Collected data:
++++++++++++++++++++
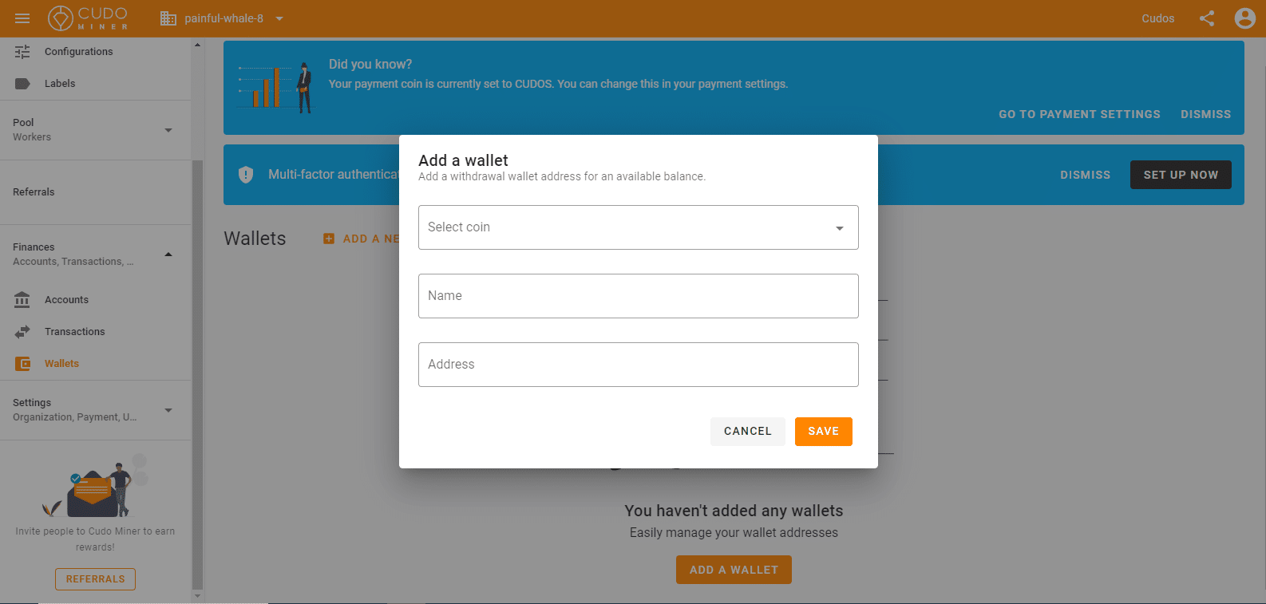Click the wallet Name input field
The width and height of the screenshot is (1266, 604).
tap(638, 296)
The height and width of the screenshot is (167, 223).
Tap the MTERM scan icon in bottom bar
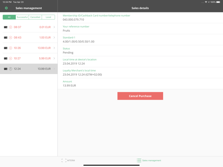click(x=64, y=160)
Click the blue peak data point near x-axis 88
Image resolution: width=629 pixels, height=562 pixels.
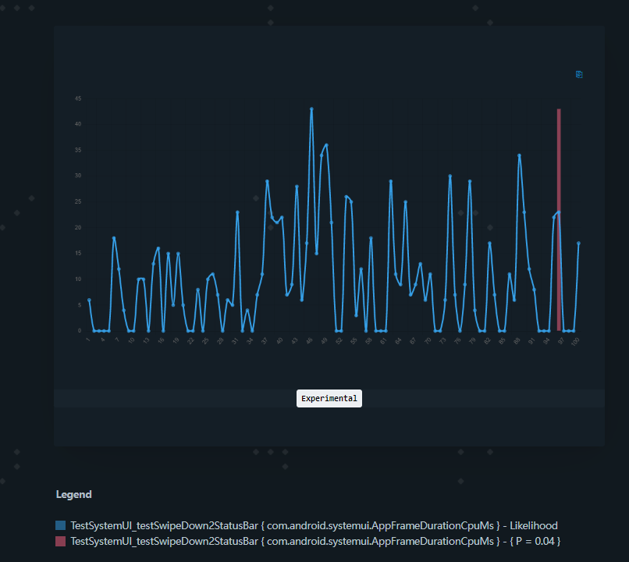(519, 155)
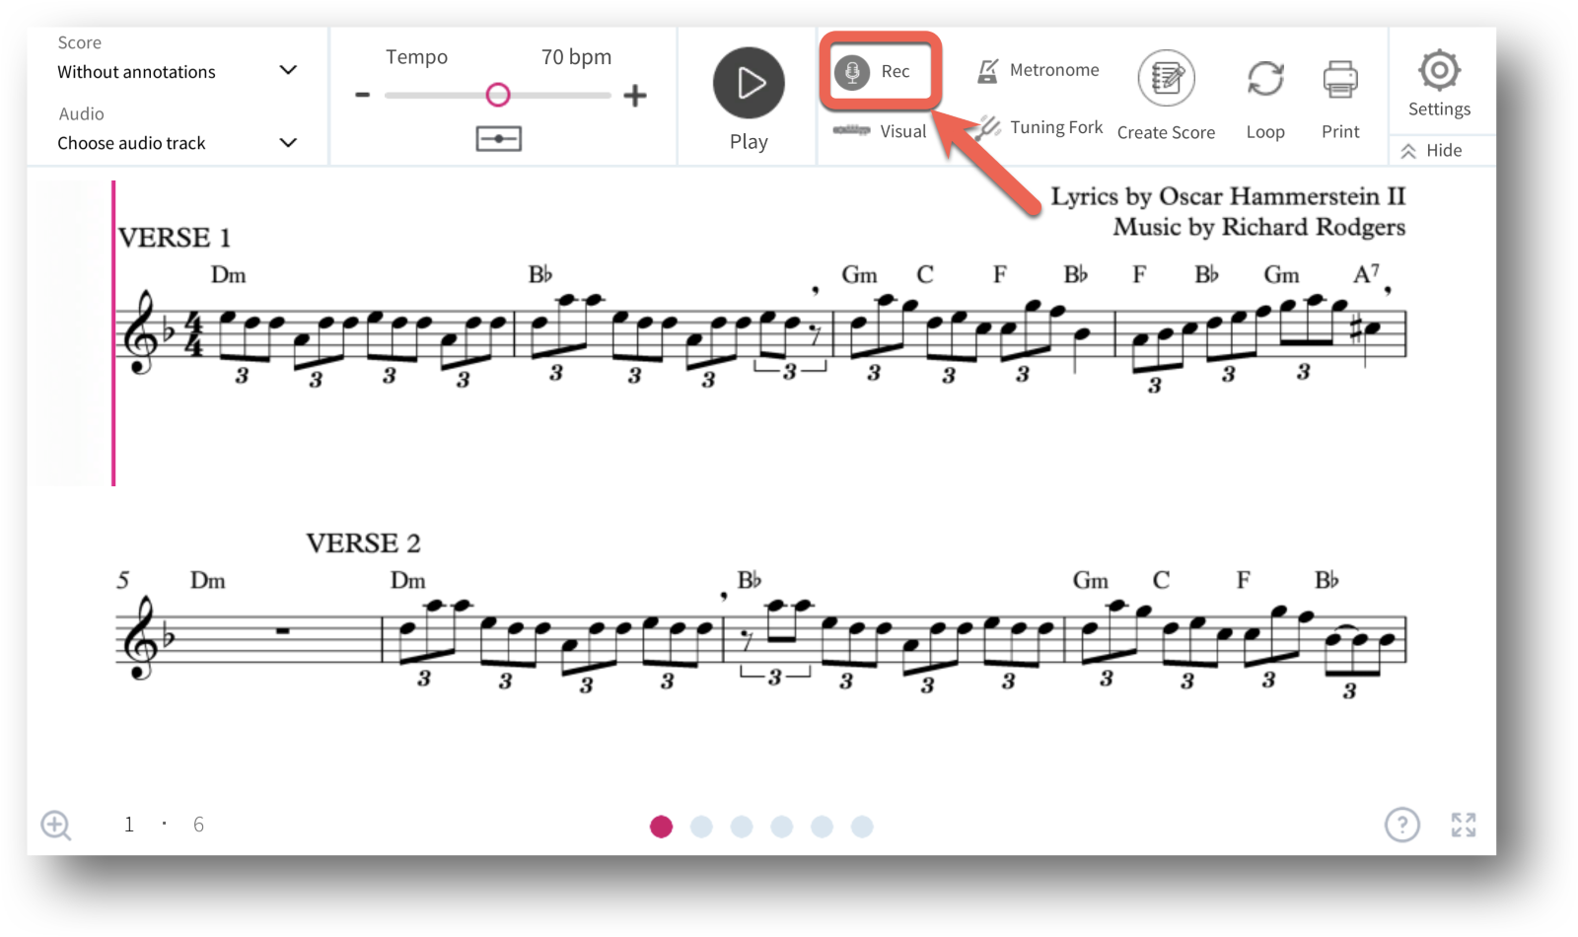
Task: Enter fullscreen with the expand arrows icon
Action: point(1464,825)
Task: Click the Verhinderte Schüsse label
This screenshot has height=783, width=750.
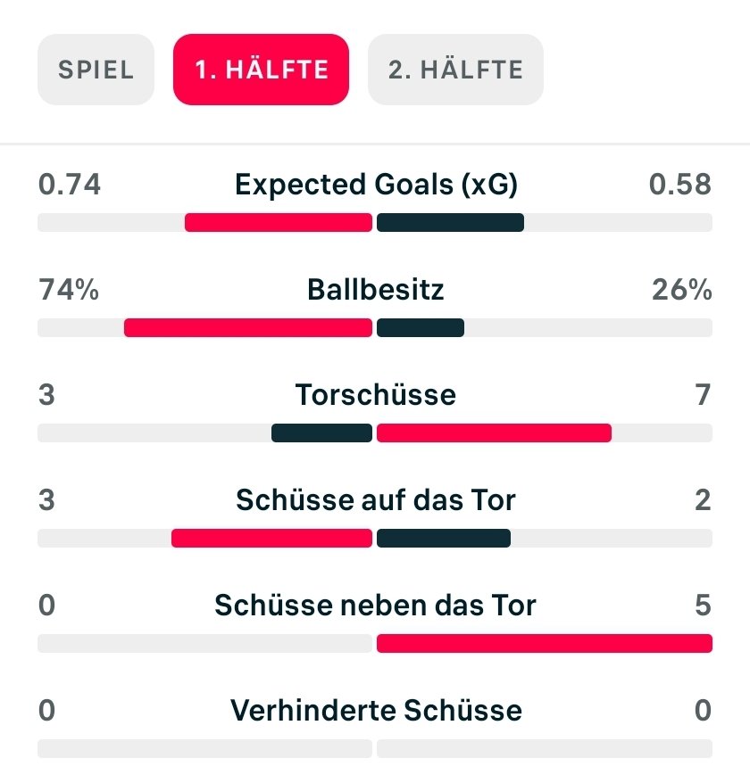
++++++++++++++++++++
### Your instructions
For this exercise, reproduce the data above exactly from the line containing "The height and" through its final line, both ends included, with no pictures in the copy.

### Answer space
The height and width of the screenshot is (167, 223).
Tap the MTERM scan icon in bottom bar
click(x=64, y=160)
Click the blue peak data point near x-axis 88
Image resolution: width=629 pixels, height=562 pixels.
(519, 155)
Task: Enter fullscreen with the expand arrows icon
Action: point(1464,825)
Task: Click the Verhinderte Schüsse label
This screenshot has height=783, width=750.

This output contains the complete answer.